§ **WHAT IS REQUIRED**
The answer is every line of the records that holds the word "each", copied in full.

§ **EXERCISE INPUT**
______

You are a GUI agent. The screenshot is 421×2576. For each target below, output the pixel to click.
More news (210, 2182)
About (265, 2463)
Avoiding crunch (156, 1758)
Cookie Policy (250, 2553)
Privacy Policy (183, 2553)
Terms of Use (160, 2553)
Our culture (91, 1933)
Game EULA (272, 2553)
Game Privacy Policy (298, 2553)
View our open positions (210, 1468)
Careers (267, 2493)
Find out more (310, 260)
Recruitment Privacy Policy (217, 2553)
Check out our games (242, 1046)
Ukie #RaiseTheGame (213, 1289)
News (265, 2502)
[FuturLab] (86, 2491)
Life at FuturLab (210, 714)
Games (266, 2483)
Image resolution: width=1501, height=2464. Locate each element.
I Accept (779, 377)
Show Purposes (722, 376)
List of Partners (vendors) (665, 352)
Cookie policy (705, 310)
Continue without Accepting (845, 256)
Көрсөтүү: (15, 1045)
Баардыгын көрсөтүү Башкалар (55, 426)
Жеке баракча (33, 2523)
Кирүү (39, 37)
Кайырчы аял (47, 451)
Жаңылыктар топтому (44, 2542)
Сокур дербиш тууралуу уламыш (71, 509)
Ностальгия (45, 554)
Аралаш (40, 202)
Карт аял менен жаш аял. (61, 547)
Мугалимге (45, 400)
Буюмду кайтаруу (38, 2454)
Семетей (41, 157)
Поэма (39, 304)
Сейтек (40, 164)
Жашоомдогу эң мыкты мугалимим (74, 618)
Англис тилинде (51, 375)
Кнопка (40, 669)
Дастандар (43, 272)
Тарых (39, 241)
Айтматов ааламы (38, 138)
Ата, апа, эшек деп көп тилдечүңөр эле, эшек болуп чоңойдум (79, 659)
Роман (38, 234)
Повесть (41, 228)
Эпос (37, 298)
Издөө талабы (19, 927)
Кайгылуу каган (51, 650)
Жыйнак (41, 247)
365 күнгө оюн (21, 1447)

______

§ **ANSWER FOR THE TASK**
You are a GUI agent. The screenshot is 421×2576. For each target below, output the pixel to click.
Image resolution: width=1501, height=2464. Locate each element.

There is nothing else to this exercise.